Il est nécessaire de rappeler ici que la recension des écrits sur la place du territoire dans la construction de passerelles entre la nouvelle économie et l’économie sociale a été très difficile à faire et ce, pour deux raisons. D’abord, dans la littérature, le lien entre la nouvelle économie et l’économie sociale n’est pas toujours clair. En effet, dans la mesure où la nouvelle économie est entendue dans la littérature, comme étant liée aux nouvelles technologies ou aux technologies de pointe, il faut trouver un autre sens à la nouvelle économie pour y inclure l’ensemble des nouveaux comportements sociaux innovateurs qui permettront de redéfinir les pratiques économiques. Ainsi, il n’est pas nécessairement aisé de définir en vertu de quoi il faudrait identifier les différentes pratiques sociales en économie sociale comme étant des innovations en la matière, et qui mériteraient de ce fait, d’être considérées sous l’angle de la nouvelle économie.

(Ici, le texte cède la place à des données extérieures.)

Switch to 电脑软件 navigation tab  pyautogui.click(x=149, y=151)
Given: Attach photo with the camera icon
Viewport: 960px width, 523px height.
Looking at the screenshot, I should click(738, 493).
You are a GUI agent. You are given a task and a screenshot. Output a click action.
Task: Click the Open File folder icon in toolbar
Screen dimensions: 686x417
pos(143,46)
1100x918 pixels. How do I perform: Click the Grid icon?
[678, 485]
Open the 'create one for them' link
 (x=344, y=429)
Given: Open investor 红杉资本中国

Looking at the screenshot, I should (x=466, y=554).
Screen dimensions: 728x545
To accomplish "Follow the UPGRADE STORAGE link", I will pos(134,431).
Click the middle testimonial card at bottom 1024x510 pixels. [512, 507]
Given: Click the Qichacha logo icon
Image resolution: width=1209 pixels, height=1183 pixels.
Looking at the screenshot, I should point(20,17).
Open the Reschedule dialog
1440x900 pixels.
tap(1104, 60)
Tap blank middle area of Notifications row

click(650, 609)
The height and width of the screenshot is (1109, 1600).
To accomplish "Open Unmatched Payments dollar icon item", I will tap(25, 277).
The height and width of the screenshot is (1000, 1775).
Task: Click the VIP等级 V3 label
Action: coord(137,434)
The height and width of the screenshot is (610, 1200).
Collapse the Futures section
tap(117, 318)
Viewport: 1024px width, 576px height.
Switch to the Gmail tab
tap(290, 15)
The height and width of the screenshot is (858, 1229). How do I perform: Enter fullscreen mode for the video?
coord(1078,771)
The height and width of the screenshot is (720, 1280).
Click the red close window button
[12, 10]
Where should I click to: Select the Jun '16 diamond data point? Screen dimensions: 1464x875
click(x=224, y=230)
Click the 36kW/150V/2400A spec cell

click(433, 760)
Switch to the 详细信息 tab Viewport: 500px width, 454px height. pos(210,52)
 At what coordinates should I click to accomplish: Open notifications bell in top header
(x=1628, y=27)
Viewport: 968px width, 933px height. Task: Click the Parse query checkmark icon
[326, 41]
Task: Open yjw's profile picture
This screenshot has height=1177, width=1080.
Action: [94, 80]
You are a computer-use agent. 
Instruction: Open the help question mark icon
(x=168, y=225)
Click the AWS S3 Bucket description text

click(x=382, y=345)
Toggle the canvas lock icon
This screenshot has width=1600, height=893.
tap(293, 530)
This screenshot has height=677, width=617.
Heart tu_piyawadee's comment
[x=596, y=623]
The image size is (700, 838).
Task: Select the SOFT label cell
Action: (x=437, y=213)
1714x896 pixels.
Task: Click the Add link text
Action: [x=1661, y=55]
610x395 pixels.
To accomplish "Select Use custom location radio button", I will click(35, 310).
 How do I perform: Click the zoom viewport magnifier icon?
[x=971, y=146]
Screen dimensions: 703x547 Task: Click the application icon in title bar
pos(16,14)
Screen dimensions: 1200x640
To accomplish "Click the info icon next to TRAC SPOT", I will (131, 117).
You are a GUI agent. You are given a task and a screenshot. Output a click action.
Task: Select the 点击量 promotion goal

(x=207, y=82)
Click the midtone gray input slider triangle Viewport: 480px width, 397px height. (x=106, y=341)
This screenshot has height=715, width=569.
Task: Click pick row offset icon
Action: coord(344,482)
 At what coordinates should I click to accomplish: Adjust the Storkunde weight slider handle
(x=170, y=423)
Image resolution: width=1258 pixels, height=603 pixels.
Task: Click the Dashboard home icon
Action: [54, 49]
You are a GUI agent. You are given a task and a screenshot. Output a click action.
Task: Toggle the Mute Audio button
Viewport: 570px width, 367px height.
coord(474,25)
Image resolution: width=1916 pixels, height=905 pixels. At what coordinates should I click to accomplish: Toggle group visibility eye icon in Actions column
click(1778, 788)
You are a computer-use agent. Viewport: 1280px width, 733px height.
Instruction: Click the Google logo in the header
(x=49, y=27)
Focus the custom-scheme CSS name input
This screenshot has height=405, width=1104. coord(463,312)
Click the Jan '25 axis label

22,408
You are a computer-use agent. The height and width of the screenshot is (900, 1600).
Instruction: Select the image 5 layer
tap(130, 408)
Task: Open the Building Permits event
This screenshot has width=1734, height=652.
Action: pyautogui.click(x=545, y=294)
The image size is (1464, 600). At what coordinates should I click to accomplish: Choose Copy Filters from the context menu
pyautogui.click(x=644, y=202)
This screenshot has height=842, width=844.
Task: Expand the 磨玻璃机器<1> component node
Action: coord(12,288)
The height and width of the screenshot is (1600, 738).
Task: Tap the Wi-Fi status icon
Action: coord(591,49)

Deuxièmement, comme nous l’avons mentionné au début du présent texte, la place réservée au territoire dans l’articulation des comportements sociaux innovateurs en économie sociale est très mince. En dehors d’un cercle très restreint d’auteurs qui parlent ouvertement du territoire, la littérature se consacre presque exclusivement sur les aspects sociaux et économiques des innovations en économie sociale. On dirait que tout est à faire sur le plan géographique, comme s’il y avait, dans

la littérature, un blanc territorial, un vide d’explications claires sur la place du territoire dans l’élaboration d’une nouvelle économie liée à l’économie sociale.

Enfin, mentionnons que les arguments développés par les différents auteurs de cette recension, pour définir le rôle du territoire dans le processus de l’innovation sociale pour une économie solidaire, restent assez sommaires. En effet, comme il a été expliqué dans le prologue, la place que laissent les auteurs de la recension au territoire dans ce processus, reste intimement liée aux principes de base qui définissent l’importance fondamentale du territoire dans l’organisation de la société. Ainsi, la géographie et le territoire restent dans un rôle traditionnel et limité aux principes fondamentaux, comparativement aux rôles donnés à l’économie et à la sociologie, où les théories développées investissent aisément de nouveaux champs de connaissance et élaborent de nouveaux systèmes explicatifs.